In a preferred embodiment of the second aspect of the invention, in step a), the acid forming a salt with paboxini is selected from the group consisting of isethionethane, hydrobromic acid, hydrochloric acid, sulfuric acid, sulfuric acid, methanesulfonic acid, lemon Acid, tartaric acid, maleic acid, malic acid, fumaric acid, p-toluenesulfonic acid, formic acid, acetic acid, propionic acid and palmitic acid.

In another preferred embodiment of the second aspect of the present invention, in the step (a), the reaction solvent is water, a polar organic solvent or a mixed solvent thereof, wherein the polar organic solvent is preferably formic acid, N, N- Dimethylformamide and dimethyl sulfoxide.

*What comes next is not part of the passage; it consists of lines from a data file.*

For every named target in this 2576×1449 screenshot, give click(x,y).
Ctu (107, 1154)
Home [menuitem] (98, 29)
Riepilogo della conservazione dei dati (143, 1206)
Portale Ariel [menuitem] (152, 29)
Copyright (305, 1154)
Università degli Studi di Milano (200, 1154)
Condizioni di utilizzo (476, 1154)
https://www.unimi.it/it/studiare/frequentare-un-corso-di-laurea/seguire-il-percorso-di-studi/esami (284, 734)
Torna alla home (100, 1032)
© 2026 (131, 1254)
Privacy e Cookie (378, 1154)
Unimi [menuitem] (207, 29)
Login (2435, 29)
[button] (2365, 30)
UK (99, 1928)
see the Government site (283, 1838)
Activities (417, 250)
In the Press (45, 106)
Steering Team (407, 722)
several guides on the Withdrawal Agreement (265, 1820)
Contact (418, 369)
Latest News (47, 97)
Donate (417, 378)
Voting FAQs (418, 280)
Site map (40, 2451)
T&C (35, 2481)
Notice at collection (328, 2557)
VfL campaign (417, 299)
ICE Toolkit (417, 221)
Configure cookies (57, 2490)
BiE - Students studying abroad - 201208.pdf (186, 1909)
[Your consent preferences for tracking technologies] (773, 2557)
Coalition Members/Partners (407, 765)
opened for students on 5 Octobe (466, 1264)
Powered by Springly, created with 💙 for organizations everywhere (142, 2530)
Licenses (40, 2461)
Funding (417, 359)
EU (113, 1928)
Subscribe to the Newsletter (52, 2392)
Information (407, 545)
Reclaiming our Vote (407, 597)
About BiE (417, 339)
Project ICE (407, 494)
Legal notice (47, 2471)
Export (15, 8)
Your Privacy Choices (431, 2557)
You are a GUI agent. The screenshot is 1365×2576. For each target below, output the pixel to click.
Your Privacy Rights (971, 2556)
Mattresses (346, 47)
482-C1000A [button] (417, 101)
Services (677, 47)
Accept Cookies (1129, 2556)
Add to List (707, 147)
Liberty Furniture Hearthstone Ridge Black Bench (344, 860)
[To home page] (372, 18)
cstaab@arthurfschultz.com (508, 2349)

In another preferred embodiment of the second aspect of the present invention, in the step (a), the formylating agent is formic acid, methyl formate, ethyl formate, propyl formate, isopropyl formate, A N-butyl acrylate, isobutyl formate, tert-butyl formate, benzyl formate, C1-C5 linear or branched alkyl-substituted benzyl formate, phenolic formate, C1-C5 linear or branched alkyl formic acid Phenolic esters, or formic acid with acetic anhydride, trifluoroacetic anhydride, methyl chloroformate, ethyl chloroformate, n-propyl chloroformate, isopropyl chloroformate, n-butyl chloroformate, tert-butyl chloroformate or chloroformic acid A mixture of benzyl esters is preferably formic acid, methyl formate, ethyl formate, benzyl formate, or a mixture of formic acid and acetic anhydride.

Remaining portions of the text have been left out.